Since then, public policies have drastically reduced consumption. Research shows that the prevalence of adult smokers fell from 34.8% in 1989 to 12.6% in 2019 and 9.3% in 2023. This decline occurred across all subgroups: in 2019, 15.9% of men and 9.6% of women smoked. Smoking among young people is also low. The 2019 National School Health Survey (PeNSE) reported 6.8% of smokers among students aged 13–17.

==Descriptors on packaging==
In 2001, Brazil outlawed the usage of descriptors, such as "light", "low tar" and "ultra-light".

==Flavored cigarettes==
In 2012, Brazil outlawed flavored cigarettes, including menthol cigarettes, although the prohibition was revoked in 2013 by Rosa Weber, a judge of the Supreme Court.

==São Paulo==
São Paulo became the first state in Brazil to adopt the most comprehensive ban, being followed by Rio de Janeiro and Minas Gerais. Under the new regulation there are no smoking sections in any place around the state. The law became effective from 7 August 2009 with smoking forbidden in all indoor and enclosed public spaces such as bars and restaurants, clubs, shopping malls, movie theatres, banks, supermarkets, bakeries, chemist shops, health places, government offices and schools.
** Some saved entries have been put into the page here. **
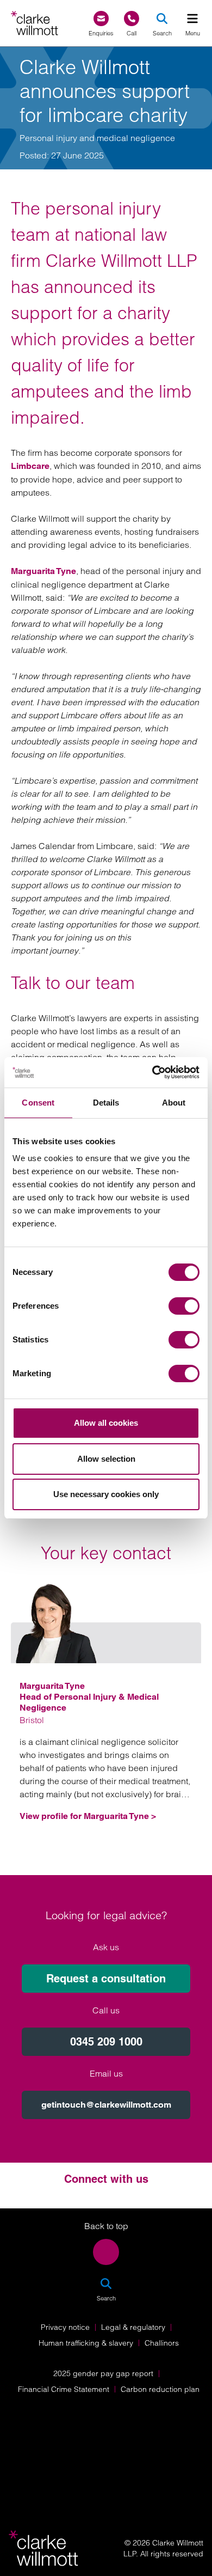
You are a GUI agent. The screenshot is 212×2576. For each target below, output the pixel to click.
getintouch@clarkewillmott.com (106, 2104)
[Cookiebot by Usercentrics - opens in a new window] (152, 1072)
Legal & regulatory (133, 2327)
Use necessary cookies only (106, 1494)
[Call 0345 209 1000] (131, 19)
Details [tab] (106, 1102)
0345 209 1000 (106, 2041)
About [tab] (174, 1102)
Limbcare (30, 466)
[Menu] (192, 18)
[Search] (162, 18)
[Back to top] (106, 2252)
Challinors (162, 2343)
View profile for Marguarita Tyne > (88, 1816)
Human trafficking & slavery (86, 2343)
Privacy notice (65, 2327)
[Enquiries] (101, 19)
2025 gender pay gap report (103, 2373)
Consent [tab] (38, 1102)
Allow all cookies (106, 1422)
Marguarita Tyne (43, 571)
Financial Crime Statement (63, 2389)
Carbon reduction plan (160, 2389)
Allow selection (106, 1458)
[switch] (184, 1306)
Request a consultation (106, 1978)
Smoking is also no longer allowed in São Paulo in work and study places, libraries, buses, cabs, commercial and residential common areas, hotels and inns.
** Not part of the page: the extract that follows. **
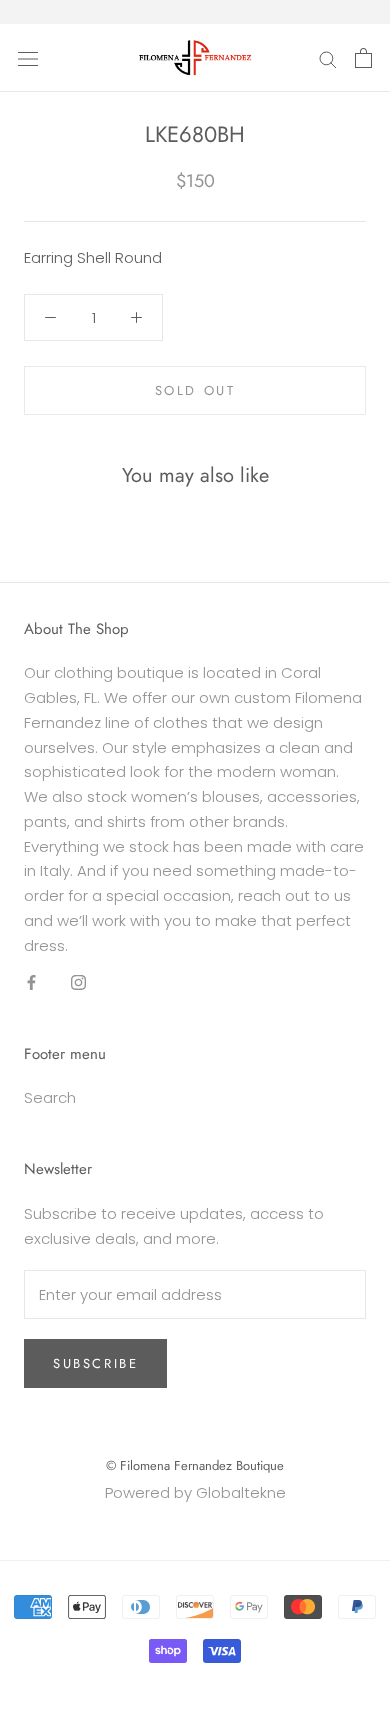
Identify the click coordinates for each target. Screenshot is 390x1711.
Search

The São Paulo government has trained 500 specialised agents to make sure the rule is respected at all times. The first team was trained to measure ambient smoke in an area and to warn smokers about the risks for their health.

Anybody caught violating the law is charged with a fine. Public sites can be punished with a maximum fine of R$ 1,585 (Brazilian currency, ~$USD 478). If there is a second infraction, the site is closed. According to surveys, 88% of São Paulo's inhabitants support the smoke-free law.